Excerpted passage Start Marker

The U.S. women’s soccer team suffered a shocking 3-0 defeat to Sweden to begin the postponed 2020 Tokyo Olympics Wednesday.
Swedish forward Stina Blackstenius scored two goals against the reigning World Cup champions, who were seeking revenge on the team that ended their gold medal hopes at the 2016 Rio Olympics. The two sides played to a 1-1 draw during an exhibition match in April.
The United States saw its 44-game unbeaten streak that began in 2019 come to an end. They return to the pitch Saturday against New Zealand, while Sweden will face Australia.
The Games officially began earlier Wednesday when the host Japanese women’s softball team posted an 8-1 rout of Australia.
The Games, delayed for a year by the pandemic, got off to a quiet start when Japanese pitcher Yukiko Ueno tossed the first pitch to Australian leadoff hitter Michelle Cox at a nearly empty stadium in the northwestern city of Fukushima, the site of the 2011 nuclear disaster.
Australia took a 1-0 lead in the first inning after Ueno walked a batter and hit the next two, allowing Cox to score. But the host country quickly rebounded, tying the game in the same inning, then scoring two runs in the third and three more in the fourth. The game ended after Yu Yamamoto hit a two-run homer in the fifth inning that prompted the umpires to invoke the mercy rule.
The Japan-Australia contest was the first of three games scheduled for Wednesday. The United States beat Italy 2-0 in the second game, with 38-year-old Cat Osterman, who won gold with the U.S. team in 2004 and silver in 2008, striking out nine batters while giving up just one hit over six innings.
Mexico and Canada were slated for the third game at Fukushima Azuma Baseball Stadium.

Excerpted passage End Marker

## Study questions
1) According to the news report on the opening of the Tokyo Olympics, which Swedish forward scored two goals against the U.S. women's soccer team?
2) Reproduce the portion of the Olympics news report between "Australia took a" and "over six innings.", inclusive.
3) Carry on the Olympics news report from the point where it stops.

Data under study Start Marker

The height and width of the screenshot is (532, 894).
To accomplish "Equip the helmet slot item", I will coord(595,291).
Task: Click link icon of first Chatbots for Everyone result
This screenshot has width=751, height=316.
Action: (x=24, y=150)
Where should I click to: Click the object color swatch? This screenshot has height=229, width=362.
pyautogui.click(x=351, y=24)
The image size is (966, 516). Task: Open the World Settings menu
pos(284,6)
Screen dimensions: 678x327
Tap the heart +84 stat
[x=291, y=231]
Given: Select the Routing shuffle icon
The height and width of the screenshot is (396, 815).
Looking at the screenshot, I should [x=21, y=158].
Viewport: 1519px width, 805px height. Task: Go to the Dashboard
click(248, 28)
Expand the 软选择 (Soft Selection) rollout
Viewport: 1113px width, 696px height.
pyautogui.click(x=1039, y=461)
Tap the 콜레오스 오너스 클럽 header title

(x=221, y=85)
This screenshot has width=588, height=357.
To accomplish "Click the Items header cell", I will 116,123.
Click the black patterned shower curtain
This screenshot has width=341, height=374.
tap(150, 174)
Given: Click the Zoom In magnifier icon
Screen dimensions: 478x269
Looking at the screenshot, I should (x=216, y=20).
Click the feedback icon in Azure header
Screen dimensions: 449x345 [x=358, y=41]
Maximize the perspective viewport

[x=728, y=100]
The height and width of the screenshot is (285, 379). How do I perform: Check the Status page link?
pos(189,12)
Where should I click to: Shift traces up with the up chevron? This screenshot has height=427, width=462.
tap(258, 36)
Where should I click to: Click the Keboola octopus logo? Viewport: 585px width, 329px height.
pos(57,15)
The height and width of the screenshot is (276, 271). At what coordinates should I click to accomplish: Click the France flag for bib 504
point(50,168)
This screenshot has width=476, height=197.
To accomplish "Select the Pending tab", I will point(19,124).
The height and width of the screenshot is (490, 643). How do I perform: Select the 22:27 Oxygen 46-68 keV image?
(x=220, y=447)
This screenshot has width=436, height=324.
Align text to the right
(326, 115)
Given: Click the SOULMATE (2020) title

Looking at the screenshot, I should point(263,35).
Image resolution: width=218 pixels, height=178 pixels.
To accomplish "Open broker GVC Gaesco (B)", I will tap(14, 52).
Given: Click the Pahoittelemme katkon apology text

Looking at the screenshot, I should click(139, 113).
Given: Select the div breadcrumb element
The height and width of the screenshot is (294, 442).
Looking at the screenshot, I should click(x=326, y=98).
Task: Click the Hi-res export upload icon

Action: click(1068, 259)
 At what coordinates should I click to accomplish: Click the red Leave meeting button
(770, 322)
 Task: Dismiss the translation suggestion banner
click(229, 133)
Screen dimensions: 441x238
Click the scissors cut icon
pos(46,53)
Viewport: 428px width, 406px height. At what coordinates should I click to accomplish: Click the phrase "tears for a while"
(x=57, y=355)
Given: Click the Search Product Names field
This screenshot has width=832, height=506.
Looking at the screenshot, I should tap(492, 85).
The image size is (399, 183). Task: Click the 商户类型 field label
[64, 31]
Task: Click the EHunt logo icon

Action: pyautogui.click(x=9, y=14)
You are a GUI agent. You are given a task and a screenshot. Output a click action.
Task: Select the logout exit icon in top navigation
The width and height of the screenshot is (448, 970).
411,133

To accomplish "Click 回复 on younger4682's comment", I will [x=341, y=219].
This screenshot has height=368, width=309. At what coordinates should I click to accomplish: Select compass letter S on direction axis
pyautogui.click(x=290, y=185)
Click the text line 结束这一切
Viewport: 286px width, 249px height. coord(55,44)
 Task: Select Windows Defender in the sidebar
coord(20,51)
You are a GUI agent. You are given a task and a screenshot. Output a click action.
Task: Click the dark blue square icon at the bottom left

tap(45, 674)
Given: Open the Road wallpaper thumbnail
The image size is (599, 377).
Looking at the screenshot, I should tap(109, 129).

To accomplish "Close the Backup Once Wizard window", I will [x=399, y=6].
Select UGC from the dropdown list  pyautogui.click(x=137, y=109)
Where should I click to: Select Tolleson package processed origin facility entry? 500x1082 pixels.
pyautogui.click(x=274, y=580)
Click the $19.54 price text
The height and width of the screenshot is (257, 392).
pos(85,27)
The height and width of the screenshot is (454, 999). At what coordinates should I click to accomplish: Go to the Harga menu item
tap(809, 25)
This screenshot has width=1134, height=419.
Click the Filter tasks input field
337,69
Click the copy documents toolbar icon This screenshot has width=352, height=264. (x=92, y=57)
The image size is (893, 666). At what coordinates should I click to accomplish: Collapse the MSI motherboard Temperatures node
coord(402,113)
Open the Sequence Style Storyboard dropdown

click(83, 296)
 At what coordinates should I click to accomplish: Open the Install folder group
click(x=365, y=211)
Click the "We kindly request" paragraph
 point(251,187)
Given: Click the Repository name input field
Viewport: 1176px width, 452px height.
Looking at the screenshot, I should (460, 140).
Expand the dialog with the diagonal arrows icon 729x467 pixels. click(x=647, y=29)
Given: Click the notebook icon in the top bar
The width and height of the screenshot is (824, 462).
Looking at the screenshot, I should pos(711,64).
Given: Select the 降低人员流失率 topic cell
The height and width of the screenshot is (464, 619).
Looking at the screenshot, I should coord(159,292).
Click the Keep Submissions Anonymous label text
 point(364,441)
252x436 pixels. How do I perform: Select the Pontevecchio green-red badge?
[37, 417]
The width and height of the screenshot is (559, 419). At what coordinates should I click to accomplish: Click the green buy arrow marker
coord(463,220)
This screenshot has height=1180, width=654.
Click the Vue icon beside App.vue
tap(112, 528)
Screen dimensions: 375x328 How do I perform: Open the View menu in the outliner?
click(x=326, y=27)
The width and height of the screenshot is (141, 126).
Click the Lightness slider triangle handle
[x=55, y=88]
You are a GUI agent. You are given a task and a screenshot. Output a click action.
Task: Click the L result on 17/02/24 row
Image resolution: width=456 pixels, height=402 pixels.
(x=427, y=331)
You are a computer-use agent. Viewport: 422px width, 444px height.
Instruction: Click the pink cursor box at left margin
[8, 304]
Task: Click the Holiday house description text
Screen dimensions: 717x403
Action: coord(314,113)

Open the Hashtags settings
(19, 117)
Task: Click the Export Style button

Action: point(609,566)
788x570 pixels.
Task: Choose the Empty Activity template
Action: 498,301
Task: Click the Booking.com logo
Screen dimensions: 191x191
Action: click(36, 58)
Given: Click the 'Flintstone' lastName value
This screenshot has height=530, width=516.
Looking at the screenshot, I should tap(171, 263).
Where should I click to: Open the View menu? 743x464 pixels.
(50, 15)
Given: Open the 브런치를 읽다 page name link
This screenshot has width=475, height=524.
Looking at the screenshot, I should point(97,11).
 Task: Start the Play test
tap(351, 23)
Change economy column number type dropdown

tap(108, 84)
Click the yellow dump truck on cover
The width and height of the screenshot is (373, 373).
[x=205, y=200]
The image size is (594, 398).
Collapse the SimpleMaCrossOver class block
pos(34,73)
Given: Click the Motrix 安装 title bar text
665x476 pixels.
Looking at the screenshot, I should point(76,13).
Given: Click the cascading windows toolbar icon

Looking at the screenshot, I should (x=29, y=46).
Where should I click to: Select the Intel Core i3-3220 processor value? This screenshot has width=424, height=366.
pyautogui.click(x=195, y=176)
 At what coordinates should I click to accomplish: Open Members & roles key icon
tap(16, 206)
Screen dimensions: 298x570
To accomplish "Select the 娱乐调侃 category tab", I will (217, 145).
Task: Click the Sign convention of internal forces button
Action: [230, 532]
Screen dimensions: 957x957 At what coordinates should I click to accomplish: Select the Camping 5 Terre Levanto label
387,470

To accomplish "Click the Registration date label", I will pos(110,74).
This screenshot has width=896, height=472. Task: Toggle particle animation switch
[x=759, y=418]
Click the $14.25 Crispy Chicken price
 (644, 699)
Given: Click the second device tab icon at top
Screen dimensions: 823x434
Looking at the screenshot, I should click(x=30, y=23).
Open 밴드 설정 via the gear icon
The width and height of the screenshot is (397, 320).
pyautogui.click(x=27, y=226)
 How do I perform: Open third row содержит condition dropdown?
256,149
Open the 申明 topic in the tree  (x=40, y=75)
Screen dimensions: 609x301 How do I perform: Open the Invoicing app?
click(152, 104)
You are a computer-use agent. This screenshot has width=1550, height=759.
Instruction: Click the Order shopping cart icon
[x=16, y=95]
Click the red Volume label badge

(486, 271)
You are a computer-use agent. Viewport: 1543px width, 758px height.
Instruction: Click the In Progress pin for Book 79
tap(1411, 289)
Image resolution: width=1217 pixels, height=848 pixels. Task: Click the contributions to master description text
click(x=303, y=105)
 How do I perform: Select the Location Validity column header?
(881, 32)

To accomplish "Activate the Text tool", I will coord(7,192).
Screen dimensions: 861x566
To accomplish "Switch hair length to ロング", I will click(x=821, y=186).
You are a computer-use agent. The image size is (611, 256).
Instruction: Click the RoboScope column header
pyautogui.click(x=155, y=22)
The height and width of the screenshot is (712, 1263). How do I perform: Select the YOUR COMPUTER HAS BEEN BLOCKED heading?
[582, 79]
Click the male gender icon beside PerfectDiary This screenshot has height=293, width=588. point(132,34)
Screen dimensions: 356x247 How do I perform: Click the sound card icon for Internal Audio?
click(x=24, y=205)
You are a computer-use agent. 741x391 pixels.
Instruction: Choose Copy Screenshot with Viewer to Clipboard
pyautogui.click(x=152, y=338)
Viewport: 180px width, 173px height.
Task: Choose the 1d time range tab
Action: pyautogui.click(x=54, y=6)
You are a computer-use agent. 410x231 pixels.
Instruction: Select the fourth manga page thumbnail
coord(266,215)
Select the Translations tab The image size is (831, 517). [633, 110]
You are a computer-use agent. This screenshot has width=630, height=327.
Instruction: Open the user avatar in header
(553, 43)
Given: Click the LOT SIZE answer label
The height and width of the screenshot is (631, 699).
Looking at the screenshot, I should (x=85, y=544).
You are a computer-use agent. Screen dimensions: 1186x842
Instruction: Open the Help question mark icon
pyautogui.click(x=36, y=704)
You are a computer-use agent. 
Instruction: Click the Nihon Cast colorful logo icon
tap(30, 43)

Data under study End Marker

## Answers by task
1) Stina Blackstenius

2)
Australia took a 1-0 lead in the first inning after Ueno walked a batter and hit the next two, allowing Cox to score. But the host country quickly rebounded, tying the game in the same inning, then scoring two runs in the third and three more in the fourth. The game ended after Yu Yamamoto hit a two-run homer in the fifth inning that prompted the umpires to invoke the mercy rule.
The Japan-Australia contest was the first of three games scheduled for Wednesday. The United States beat Italy 2-0 in the second game, with 38-year-old Cat Osterman, who won gold with the U.S. team in 2004 and silver in 2008, striking out nine batters while giving up just one hit over six innings.

3)
The Tokyo Olympics are being staged under a coronavirus state of emergency prompted by rising rates of new COVID-19 infections and low rates of vaccinations. So far, at least 70 people connected to the Games have tested positive for COVID-19 since athletes began arriving at the Olympic Village in Tokyo.
Olympic organizers have banned fans from attending any of the events because of the current surge of new infections.
Mexico’s national baseball team has been placed in quarantine in Mexico City after two players tested positive for COVID-19 before they were scheduled to travel to Japan.
Meanwhile, an administrative error has caused six members of the Polish swim team to leave Tokyo and return home. A delegation of 23 swimmers arrived in Tokyo to take part in the Games, but the Polish Swimming Federation (PZP) recalled six of them Sunday because of an administrative error.
All six swimmers issued a statement calling on the entire organization’s board to resign immediately.
PZP director Pawel Slominski issued a statement Monday expressing his “great regret, sadness and bitterness about the situation.”
Some information for this report came from The Associated Press and Reuters.